#### Records supplied ####

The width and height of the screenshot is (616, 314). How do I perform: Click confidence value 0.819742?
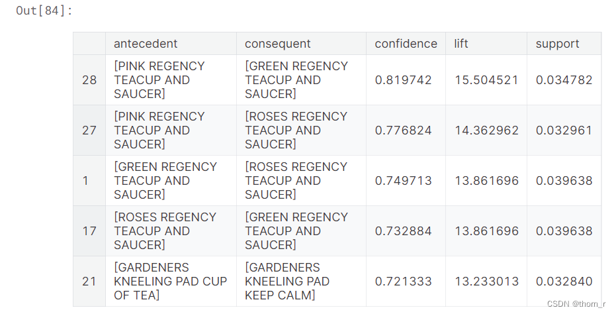403,80
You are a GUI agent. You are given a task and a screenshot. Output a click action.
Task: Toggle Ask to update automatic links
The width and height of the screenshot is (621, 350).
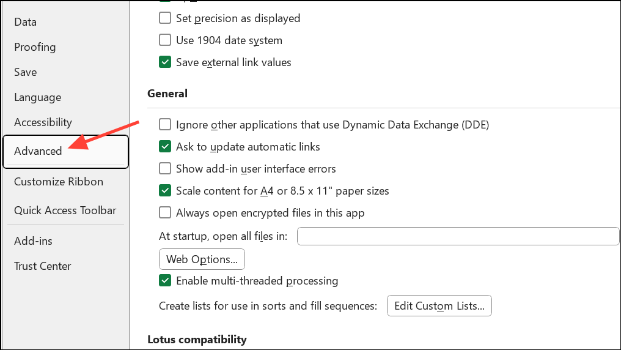165,147
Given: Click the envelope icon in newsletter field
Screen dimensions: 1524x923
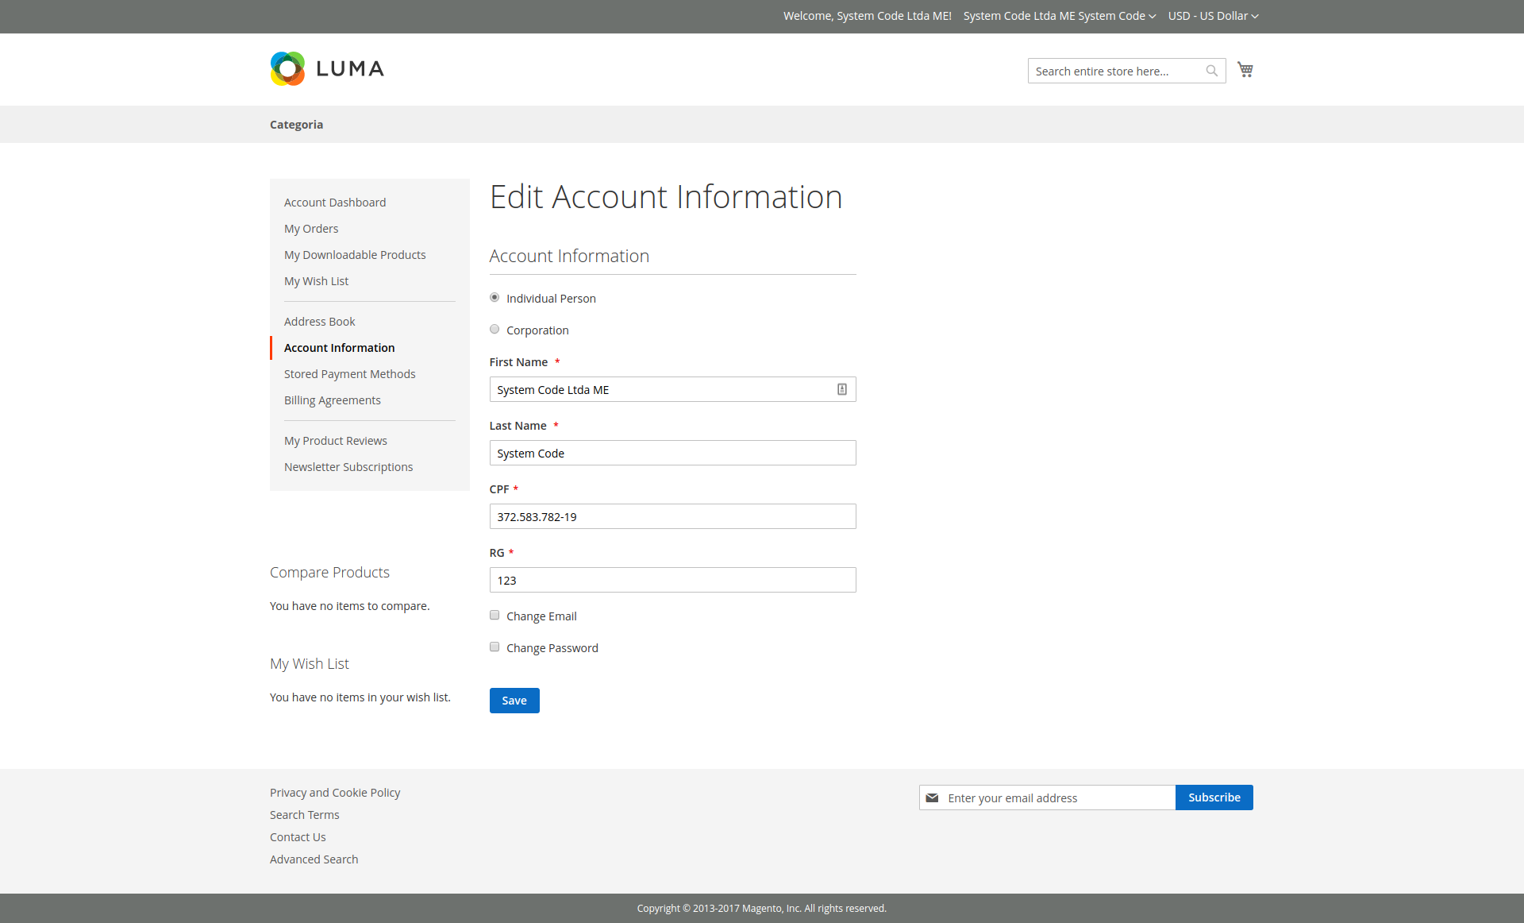Looking at the screenshot, I should [932, 797].
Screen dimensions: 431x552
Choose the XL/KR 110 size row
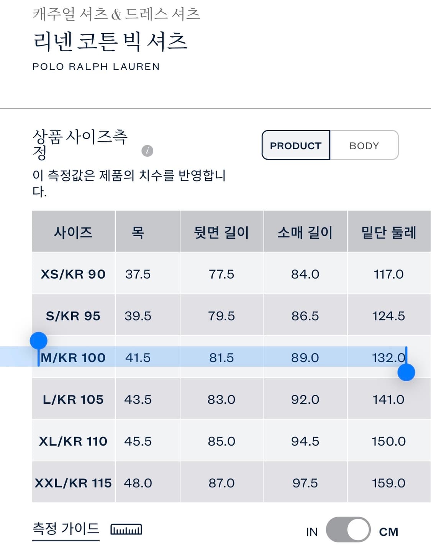pyautogui.click(x=73, y=441)
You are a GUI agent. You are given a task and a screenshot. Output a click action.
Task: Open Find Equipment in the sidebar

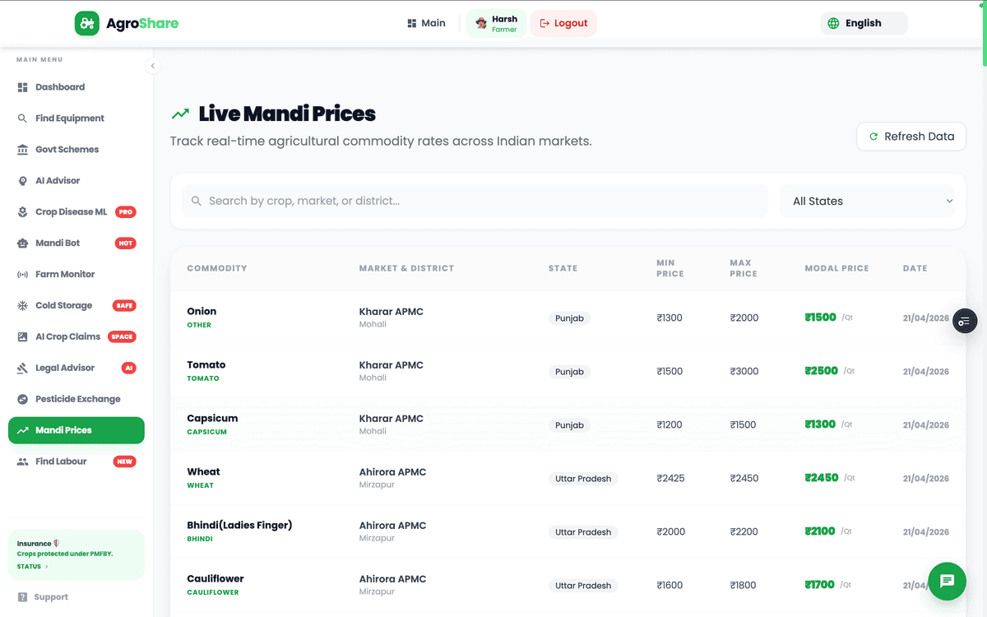coord(70,118)
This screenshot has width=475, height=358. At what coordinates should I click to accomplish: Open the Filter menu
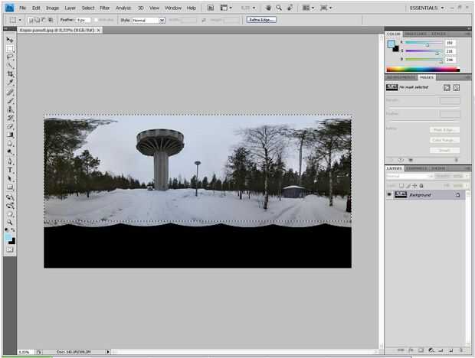click(104, 8)
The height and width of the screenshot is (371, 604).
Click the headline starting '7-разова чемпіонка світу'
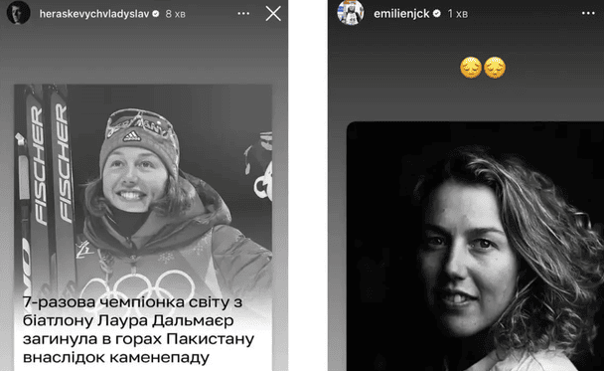coord(138,330)
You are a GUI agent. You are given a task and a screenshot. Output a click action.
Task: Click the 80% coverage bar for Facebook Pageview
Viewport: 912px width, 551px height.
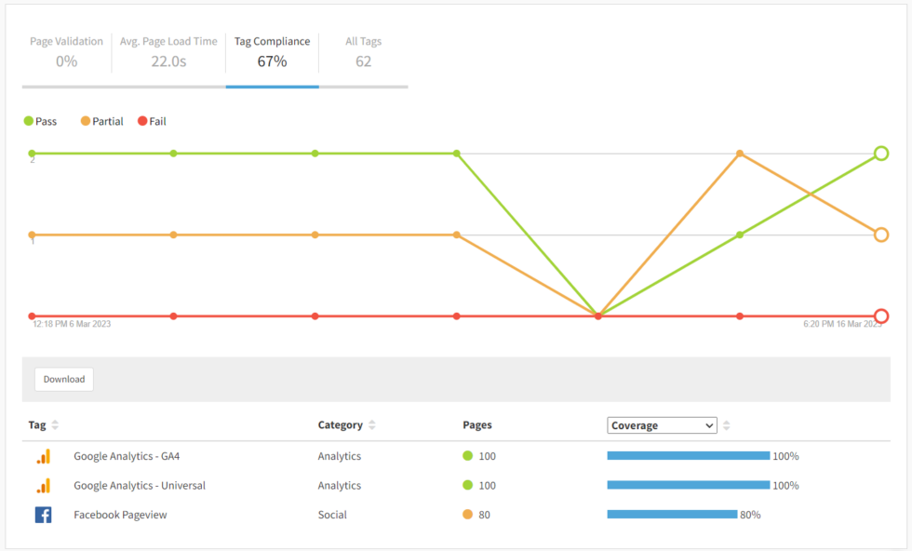coord(670,513)
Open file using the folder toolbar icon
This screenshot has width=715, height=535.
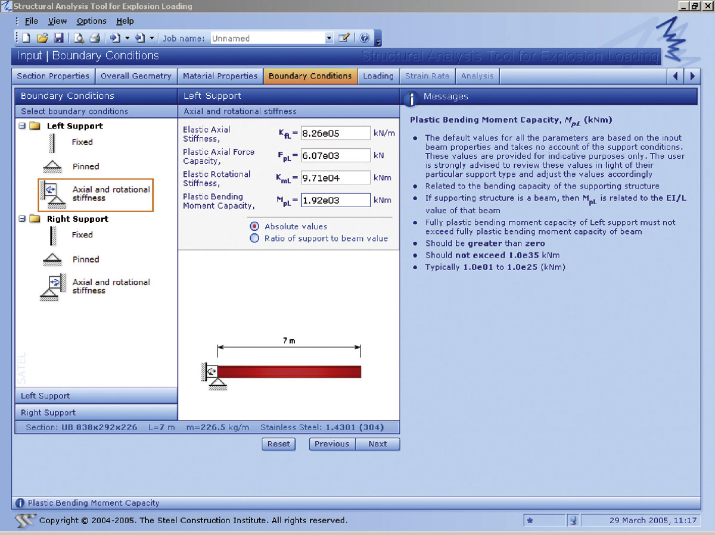click(x=42, y=38)
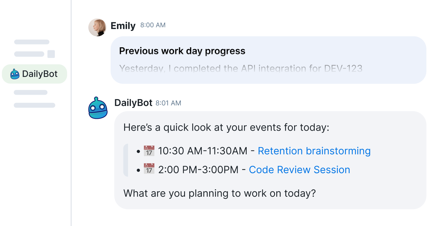
Task: Click calendar icon beside Code Review Session
Action: 149,170
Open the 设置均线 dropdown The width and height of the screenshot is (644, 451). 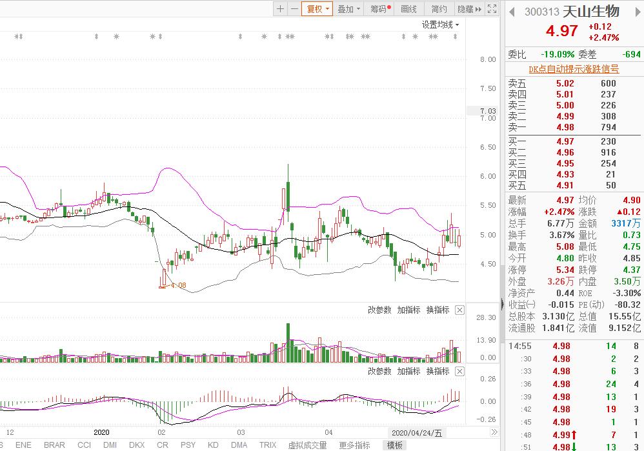[441, 25]
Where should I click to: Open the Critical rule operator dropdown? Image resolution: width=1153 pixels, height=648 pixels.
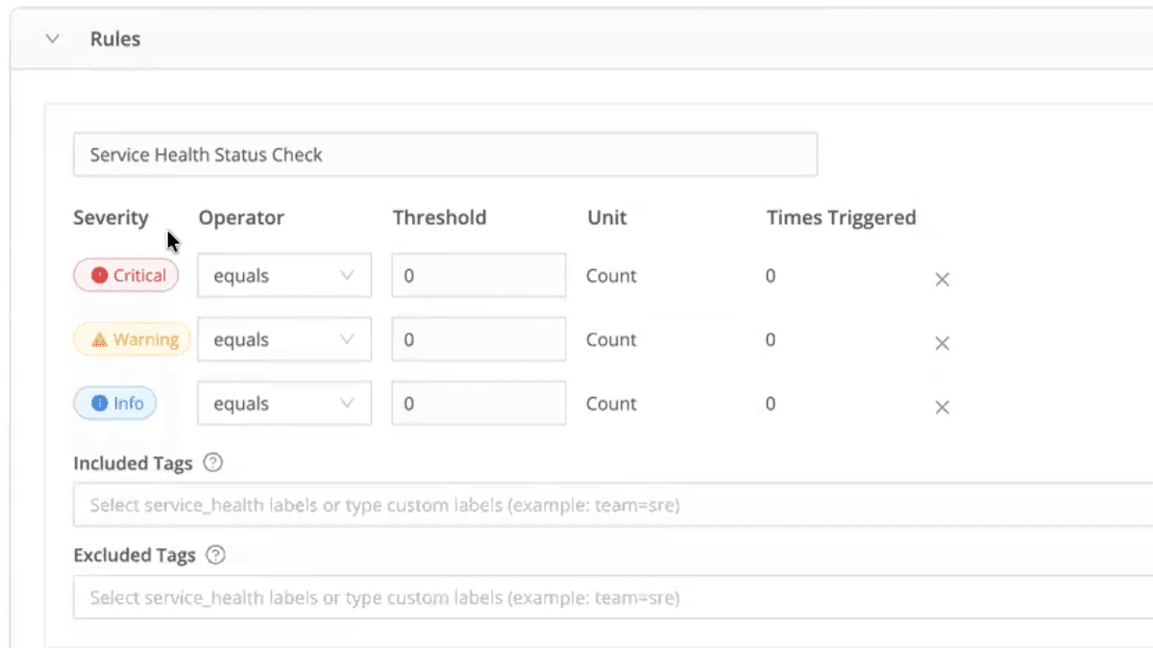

####

▶ Task statement
Reproduce the lines from the start of the records through the line containing "coord(670,513)", both ends included, and leave the pictures out of your copy.

▶ Worked answer
The width and height of the screenshot is (616, 314). How do I perform: Click confidence value 0.819742?
403,80
You are a GUI agent. You are given a task and a screenshot. Output a click action.
Task: Toggle Ask to update automatic links
The width and height of the screenshot is (621, 350).
165,147
Given: Click the envelope icon in newsletter field
Screen dimensions: 1524x923
Looking at the screenshot, I should [932, 797].
Screen dimensions: 431x552
Choose the XL/KR 110 size row
pyautogui.click(x=73, y=441)
You are a GUI agent. You are given a task and a screenshot. Output a click action.
Task: Open Find Equipment in the sidebar

coord(70,118)
This screenshot has width=475, height=358. At what coordinates should I click to accomplish: Open the Filter menu
click(104, 8)
The height and width of the screenshot is (371, 604).
Click the headline starting '7-разова чемпіонка світу'
coord(138,330)
You are a GUI agent. You are given a task and a screenshot. Output a click action.
Task: Click the 80% coverage bar for Facebook Pageview
Viewport: 912px width, 551px height.
coord(670,513)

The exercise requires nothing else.